## HOW TO COMPLETE THIS TASK
Set down again exactly the lines of the listing below that fall between the line holding "This screenshot has width=269, height=153." and the line holding "Click Aaron Rupar's blue verified badge", inclusive.

DATA RECORDS Block Start

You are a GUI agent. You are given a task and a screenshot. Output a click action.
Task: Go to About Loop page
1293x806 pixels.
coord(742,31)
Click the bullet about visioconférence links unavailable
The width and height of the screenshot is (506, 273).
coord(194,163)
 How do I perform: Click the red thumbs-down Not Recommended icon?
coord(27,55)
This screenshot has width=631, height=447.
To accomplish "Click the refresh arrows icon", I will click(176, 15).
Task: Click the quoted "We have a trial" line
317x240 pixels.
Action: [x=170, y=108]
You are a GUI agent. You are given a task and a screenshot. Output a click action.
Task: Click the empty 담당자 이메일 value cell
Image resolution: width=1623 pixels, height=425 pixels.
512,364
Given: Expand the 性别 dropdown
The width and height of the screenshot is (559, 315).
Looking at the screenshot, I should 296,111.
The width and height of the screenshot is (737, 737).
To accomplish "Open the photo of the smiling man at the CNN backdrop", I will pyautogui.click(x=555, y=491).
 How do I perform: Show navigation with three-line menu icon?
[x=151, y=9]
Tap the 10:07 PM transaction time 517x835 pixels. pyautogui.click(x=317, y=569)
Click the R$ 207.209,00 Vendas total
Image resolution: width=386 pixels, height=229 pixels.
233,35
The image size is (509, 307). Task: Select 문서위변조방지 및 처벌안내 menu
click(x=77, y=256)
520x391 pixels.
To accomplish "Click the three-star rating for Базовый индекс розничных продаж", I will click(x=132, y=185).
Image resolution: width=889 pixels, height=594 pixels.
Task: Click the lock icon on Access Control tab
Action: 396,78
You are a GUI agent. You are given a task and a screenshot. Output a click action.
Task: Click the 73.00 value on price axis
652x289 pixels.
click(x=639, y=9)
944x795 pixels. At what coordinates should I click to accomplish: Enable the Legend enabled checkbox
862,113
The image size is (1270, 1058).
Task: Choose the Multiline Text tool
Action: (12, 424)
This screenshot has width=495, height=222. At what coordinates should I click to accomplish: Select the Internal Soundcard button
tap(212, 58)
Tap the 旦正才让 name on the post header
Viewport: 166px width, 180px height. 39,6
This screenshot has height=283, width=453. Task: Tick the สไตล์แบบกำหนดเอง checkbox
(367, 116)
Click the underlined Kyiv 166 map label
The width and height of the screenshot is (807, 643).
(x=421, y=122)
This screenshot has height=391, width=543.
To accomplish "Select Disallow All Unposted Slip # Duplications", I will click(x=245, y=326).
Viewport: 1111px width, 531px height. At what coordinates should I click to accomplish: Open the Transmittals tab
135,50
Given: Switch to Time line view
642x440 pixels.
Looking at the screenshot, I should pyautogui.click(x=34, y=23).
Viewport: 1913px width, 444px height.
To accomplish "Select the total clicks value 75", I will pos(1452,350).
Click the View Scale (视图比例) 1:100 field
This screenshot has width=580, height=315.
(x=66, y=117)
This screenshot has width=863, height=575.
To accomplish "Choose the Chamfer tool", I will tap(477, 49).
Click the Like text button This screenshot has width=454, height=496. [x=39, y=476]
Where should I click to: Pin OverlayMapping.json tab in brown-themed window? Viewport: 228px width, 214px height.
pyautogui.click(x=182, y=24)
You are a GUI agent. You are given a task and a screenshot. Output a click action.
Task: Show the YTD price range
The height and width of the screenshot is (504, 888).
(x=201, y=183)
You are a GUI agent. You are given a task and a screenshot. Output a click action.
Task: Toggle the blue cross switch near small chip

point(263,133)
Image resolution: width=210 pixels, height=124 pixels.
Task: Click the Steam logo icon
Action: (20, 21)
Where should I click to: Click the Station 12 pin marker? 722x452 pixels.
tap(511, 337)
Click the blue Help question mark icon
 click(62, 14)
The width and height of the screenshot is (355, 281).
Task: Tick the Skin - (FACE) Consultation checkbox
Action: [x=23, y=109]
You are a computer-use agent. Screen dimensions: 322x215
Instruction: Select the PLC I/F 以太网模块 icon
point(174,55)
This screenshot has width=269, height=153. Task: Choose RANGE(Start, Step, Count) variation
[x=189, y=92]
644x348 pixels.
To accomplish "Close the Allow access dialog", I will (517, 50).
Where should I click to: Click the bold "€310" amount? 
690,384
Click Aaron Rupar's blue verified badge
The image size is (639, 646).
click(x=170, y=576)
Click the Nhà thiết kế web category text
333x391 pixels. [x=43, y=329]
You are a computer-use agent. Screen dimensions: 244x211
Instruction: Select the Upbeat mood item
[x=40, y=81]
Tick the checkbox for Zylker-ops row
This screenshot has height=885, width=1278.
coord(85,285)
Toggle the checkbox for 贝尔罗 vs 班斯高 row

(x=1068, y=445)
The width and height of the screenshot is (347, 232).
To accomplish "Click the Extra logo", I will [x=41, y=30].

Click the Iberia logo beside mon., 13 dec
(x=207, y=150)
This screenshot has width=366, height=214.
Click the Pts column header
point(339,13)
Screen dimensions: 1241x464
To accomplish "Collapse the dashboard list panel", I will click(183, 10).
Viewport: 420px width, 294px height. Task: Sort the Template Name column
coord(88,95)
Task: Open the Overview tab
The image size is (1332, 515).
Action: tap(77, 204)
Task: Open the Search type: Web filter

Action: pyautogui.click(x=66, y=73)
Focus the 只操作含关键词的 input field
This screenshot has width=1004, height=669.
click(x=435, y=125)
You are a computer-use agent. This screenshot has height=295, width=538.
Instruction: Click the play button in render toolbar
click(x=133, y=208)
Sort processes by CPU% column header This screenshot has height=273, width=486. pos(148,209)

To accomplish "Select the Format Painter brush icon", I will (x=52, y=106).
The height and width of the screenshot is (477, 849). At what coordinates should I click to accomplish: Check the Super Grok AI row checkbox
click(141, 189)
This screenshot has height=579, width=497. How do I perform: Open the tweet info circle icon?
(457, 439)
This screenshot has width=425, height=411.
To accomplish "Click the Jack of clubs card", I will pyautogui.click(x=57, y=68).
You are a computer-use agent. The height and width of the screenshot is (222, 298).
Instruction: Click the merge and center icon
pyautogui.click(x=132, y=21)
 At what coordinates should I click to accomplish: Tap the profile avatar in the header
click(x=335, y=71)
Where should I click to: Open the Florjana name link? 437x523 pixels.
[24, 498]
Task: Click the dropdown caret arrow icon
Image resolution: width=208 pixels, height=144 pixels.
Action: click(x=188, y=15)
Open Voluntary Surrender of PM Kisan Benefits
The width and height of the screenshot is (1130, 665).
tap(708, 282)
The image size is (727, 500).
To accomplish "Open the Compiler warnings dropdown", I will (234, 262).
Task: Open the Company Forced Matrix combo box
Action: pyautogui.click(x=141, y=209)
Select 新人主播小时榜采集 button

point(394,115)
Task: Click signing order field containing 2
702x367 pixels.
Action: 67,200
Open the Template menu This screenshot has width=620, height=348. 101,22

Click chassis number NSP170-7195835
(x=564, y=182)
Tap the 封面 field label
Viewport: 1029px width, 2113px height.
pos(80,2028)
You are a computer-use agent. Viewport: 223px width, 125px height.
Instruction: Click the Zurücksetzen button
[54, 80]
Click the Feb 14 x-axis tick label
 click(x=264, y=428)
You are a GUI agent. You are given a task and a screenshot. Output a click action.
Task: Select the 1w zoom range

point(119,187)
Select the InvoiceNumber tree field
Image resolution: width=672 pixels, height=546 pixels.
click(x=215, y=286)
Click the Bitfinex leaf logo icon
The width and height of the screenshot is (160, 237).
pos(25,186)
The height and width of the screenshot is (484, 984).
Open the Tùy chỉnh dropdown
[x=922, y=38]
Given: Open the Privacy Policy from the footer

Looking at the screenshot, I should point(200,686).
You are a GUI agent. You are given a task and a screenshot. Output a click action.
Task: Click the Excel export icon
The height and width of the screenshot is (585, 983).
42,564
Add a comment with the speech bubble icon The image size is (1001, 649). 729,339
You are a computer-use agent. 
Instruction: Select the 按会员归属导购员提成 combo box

DATA RECORDS Block End

## PROBLEM SOLUTION
This screenshot has width=269, height=153. Task: Choose RANGE(Start, Step, Count) variation
[x=189, y=92]
644x348 pixels.
To accomplish "Close the Allow access dialog", I will (517, 50).
Where should I click to: Click the bold "€310" amount? 
690,384
Click Aaron Rupar's blue verified badge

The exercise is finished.